Sunday, January 1, 2012

SDS Scenario Idea

So, I was hanging out surfing various wargame blogs and I saw a post somewhere or another (actually, here) about an old bridge in England that had an awesome center building. And that sparked a fond memory of intense games of America's Army (a first-person shooter we used to play a lot of) on the "Bridge" map...

So, I began to think of a terrain board for Song of Drums and Shakos, set in Napoleonic Spain, of a bridge. The bridge would be the main focus of the board of course, and would be nice and wide and have a "castle" on the bridge too (like the one from the blog post I referenced).

But, the bridge would be set to the left of the center of the terrain board and allow me to build some town buildings and would create a firefight that takes place across the river. But, of course, we'd have to allow for a couple of small rowboats should one side or another wish to force a crossing on the water.

So, I sketched out the terrain board...

In order for a firefight to ensue with the SDS rules, the musket-shooters must be within about 22 inches, so from building to building going across the river is 20 inches. This makes the board itself only 24" deep. The board would be 36" wide.

This means that there are only 2" on either side of the board for the riverside buildings. OK, this presents a modelling opportunity - the backside of the buildings need not be modeled. They'll be open to allow players to place miniatures within them. This also means that I don't need to build removable roofs and detachable floors. See the lower left corner of the sketch for an example.

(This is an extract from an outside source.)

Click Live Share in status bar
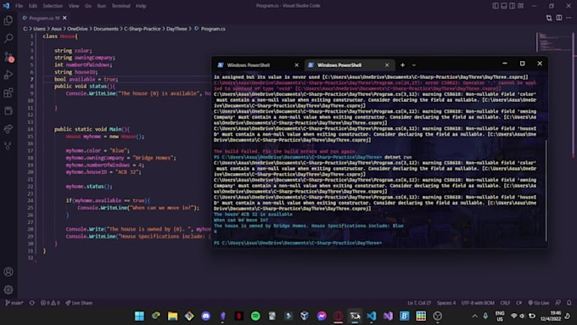Image resolution: width=577 pixels, height=325 pixels. 80,303
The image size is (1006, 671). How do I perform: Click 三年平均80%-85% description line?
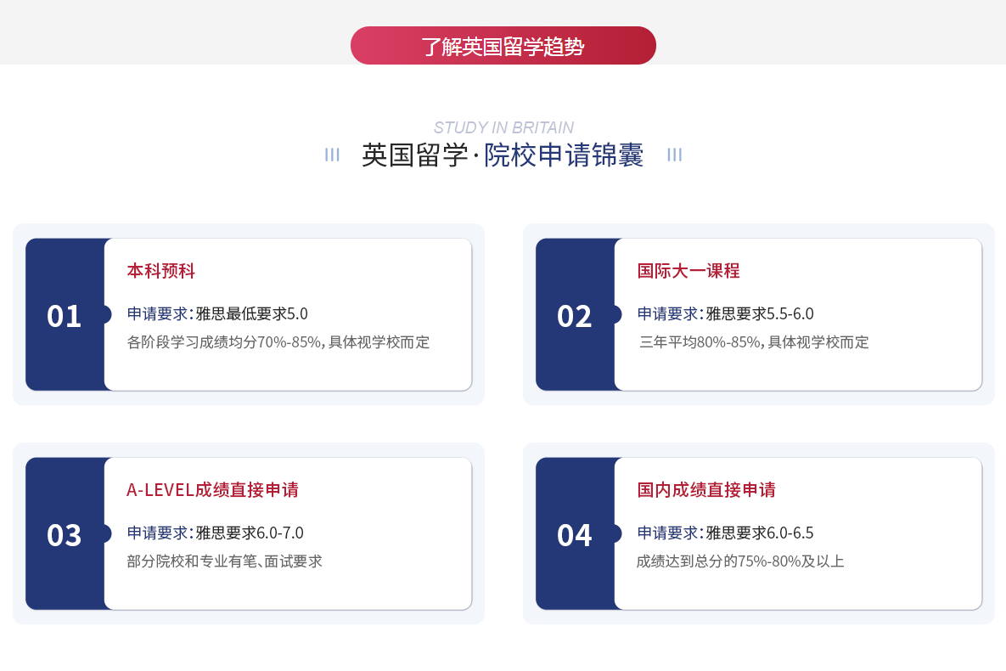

The height of the bridge means that I have two levels of terrain to work with...street level and water level. The water level has a stone "dock/walkway" along its entire course...with a post anchored semi-regularly to which to tie one's boat. This walkway would be about 2" wide on either side, leaving a 16" wide river. Access to the dock would be through stairways down from the street level and through the occasional doorway from the water-level buildings. The dock goes under the arches of the bridge too, providing some cover and access to the small portion of the board on the other side of the bridge.

The street-level buildings would be various constructions of the period, with windows overlooking the river. Perfect to shoot from onto the bridge or across the river at the enemy - be they in the houses or on the dock or rowing across the river boats.

The bridge would be 10" wide about 20" long, the last few inches on either side giving street-level access to the bridge. 2" wide stone pedestrian paths line each side of the bridgeway leaving a 6" wide stone wagon path down the center of the bridge.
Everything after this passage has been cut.